US

Judge Orders Georgetown Academic Released From Immigration Detention


A judge in Virginia on Wednesday ordered the immediate release of Badar Khan Suri, a postdoctoral fellow at Georgetown University who was arrested in March, after two months of detention in an immigration facility in Texas.

The order, issued from the bench by Judge Patricia Giles of the Eastern District of Virginia, came as courts around the country have been forced to navigate a sea of legal challenges caused by the Trump administration’s campaign to remove scores of foreign academics from the United States.

Judge Giles ordered that Mr. Suri be released without bond and imposed minimal conditions beyond requiring him to continue attending court proceedings.

Mr. Suri was among several individuals legally studying in the United States, including Mahmoud Khalil, Mohsen Mahdawi, Rumeysa Ozturk and Momodou Taal, whom the Trump administration targeted for their pro-Palestinian activism, raising profound legal questions about freedom of expression.

Ms. Ozturk was released from detention last week as her case proceeds.

On March 15, Secretary of State Marco Rubio issued a determination that Mr. Suri’s presence in the United States “would have potentially serious foreign policy consequences,” according to a sworn statement that a Virginia immigration office filed in Mr. Suri’s case.

Two days later, Mr. Suri, an Indian national, was apprehended by masked immigration officials outside his home in Rosslyn, Va., and shuttled through detention centers in Virginia, Louisiana and Texas. He was granted a hearing before an immigration judge in Texas in May, and has spent the ensuing months at the Prairieland Detention Center in Alvarado.

In April, the American Civil Liberties Union released a video of his arrest, which closely resembled the spontaneous detentions of Ms. Ozturk and Mr. Mahdawi by masked immigration agents.

In a statement in April, Mr. Suri said he had “never even been to a protest” and the petition for his release filed by his lawyers suggested that he was more likely targeted because of his marriage to a U.S. citizen of Palestinian descent who has been scrutinized by conservative outlets over her family’s ties to Hamas.

Mapheze Saleh, Mr. Suri’s wife, is the daughter of Ahmed Yousef, a former adviser to Ismail Haniyeh, the Hamas leader whom Israel assassinated last year in Iran.

The petition by his lawyers stated that both Mr. Suri and his wife had been subject to online harassment over their speech in support of Palestinians. Ms. Saleh’s photo and a dossier about her work at Al Jazeera and her past social media posts appeared on a list published by the Canary Mission, a shadowy group that says its mission is to single out those who promote antisemitism. Civil rights advocates have accused the group of doxxing critics of Israel.

Several other academics who were targeted by immigration enforcement this year have also had their profiles appear on the Canary Mission, which the complaint described as an “anonymously run blacklisting site.”
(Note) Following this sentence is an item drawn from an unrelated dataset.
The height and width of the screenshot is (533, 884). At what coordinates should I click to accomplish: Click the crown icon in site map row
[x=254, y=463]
Mr. Suri’s lawyers argued that he had been singled out “based on his family connections and constitutionally protected speech.”
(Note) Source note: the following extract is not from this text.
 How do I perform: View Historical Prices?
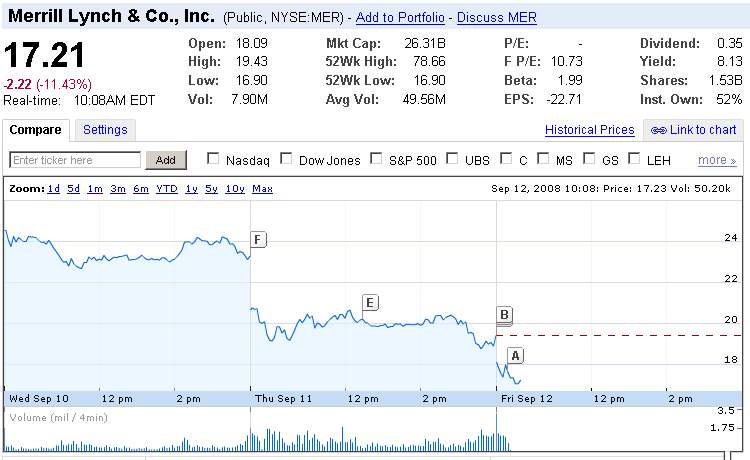589,130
Mr. Suri, who has not been charged with a crime, moved to the United States in 2022 and had been teaching a course on minority rights in South Asia through his role at Georgetown this semester, according to court filings.

After his arrest in March, another district court judge ruled that Mr. Suri could not be removed from the United States before a court had the opportunity to weigh in.

The decision came as other courts have taken a skeptical view of the Trump administration’s legal basis for keeping foreign academics in detention over their ties to pro-Palestinian movements.

A federal judge recently ordered Mr. Mahdawi, a student at Columbia University who had organized pro-Palestinian demonstrations on campus, released on bail. Mr. Mahdawi, a green card holder who grew up in a Palestinian refugee camp in the West Bank, was on his way to an appointment toward obtaining U.S. citizenship in Vermont when he was taken into custody by immigration authorities.

A lawsuit before a judge in Massachusetts has sought to bar the State Department and immigration enforcement agencies from targeting foreign students because of their speech or activism more generally.

Last week, the judge in that case denied a request by the government to dismiss the suit, finding that it raised “novel First Amendment issues” that merited consideration.